Pazuello, por sua vez, descreveu um Brasil fictício. Negou as aparências e disfarçou as evidências. Protegido por um habeas corpus, aproveitou para tentar blindar também o presidente da República. Contrariou inúmeras manifestações anteriores. Deu trabalho às agências de checagem de fatos, que se esbaldaram denunciando as inverdades que proferiu diante dos senadores. Ao ser perguntado sobre as razões que teriam levado à saída do cargo, disse que deixou a pasta porque estava com a "missão cumprida". A despedida de Pazuello, em março desse ano, veio acompanhada da marca de 300 mil mortos por causa da covid-19 no Brasil.

A pandemia, na roda da "fortuna" de Maquiavel, de fato golpeou a todos os países com a mesma força.

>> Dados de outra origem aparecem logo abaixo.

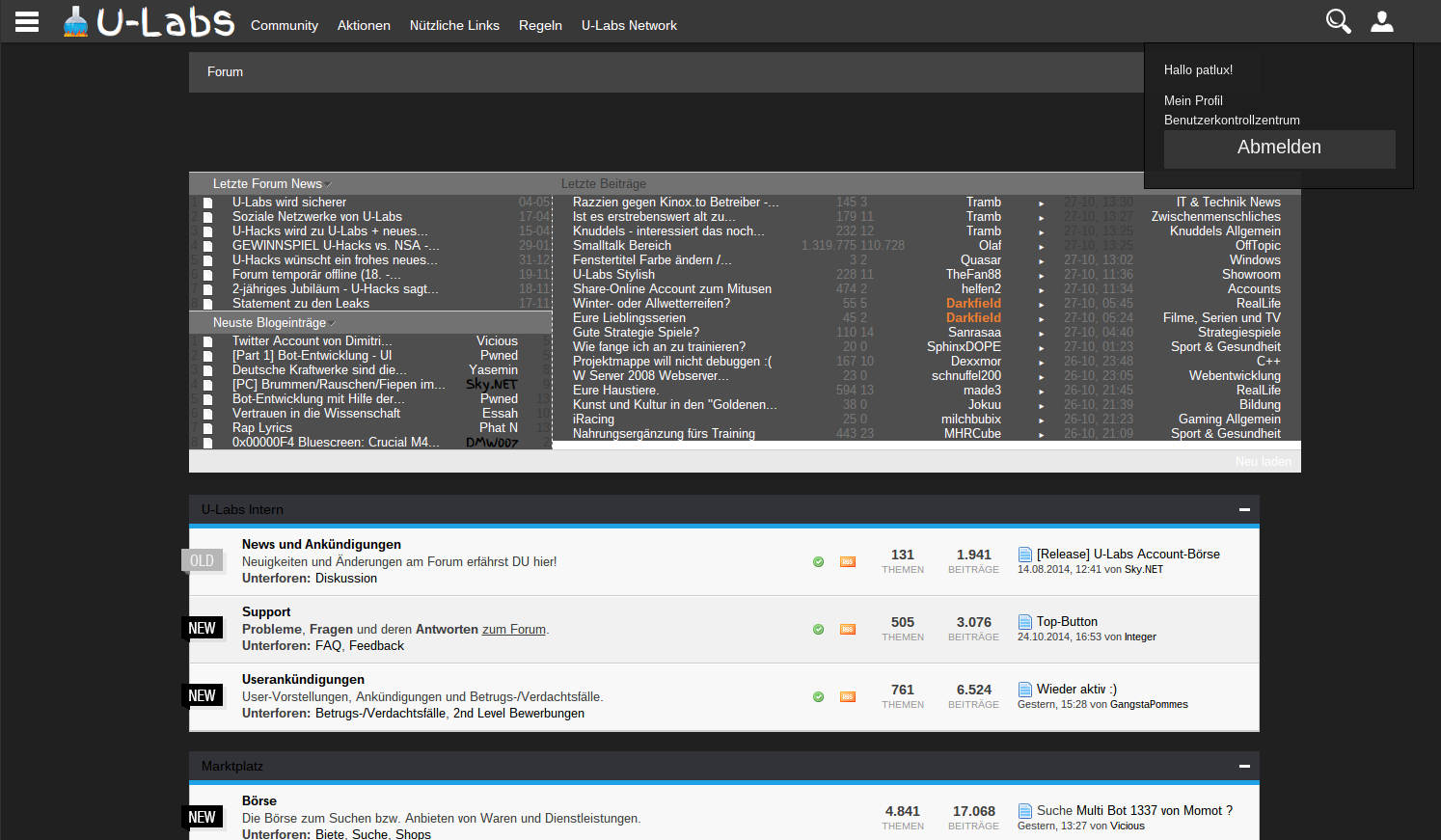Click RSS icon for News und Ankündigungen
Image resolution: width=1441 pixels, height=840 pixels.
tap(848, 562)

Devastou e deixou marcas mundo afora. Mas, no caso brasileiro, foram as decisões erráticas, produzidas em um contexto de profunda descoordenação das instituições e em meio a um descaso generalizado, que colocaram o país entre as mais mal fadadas governanças de que se tem notícia.

Maquiavel tinha toda razão quando disse que a vida política tem a ver com resistir aos golpes de sorte. Tinha razão em preocupar-se com o imponderável. Mas, acima de tudo, tinha razão ao afirmar que somente uma parcela do que vivemos é produto do aleatório, já que boa parte do que experimentamos é resultado da nossa própria habilidade em domar o acaso. Maquiavel segue vivo. Resta saber o que será de nós.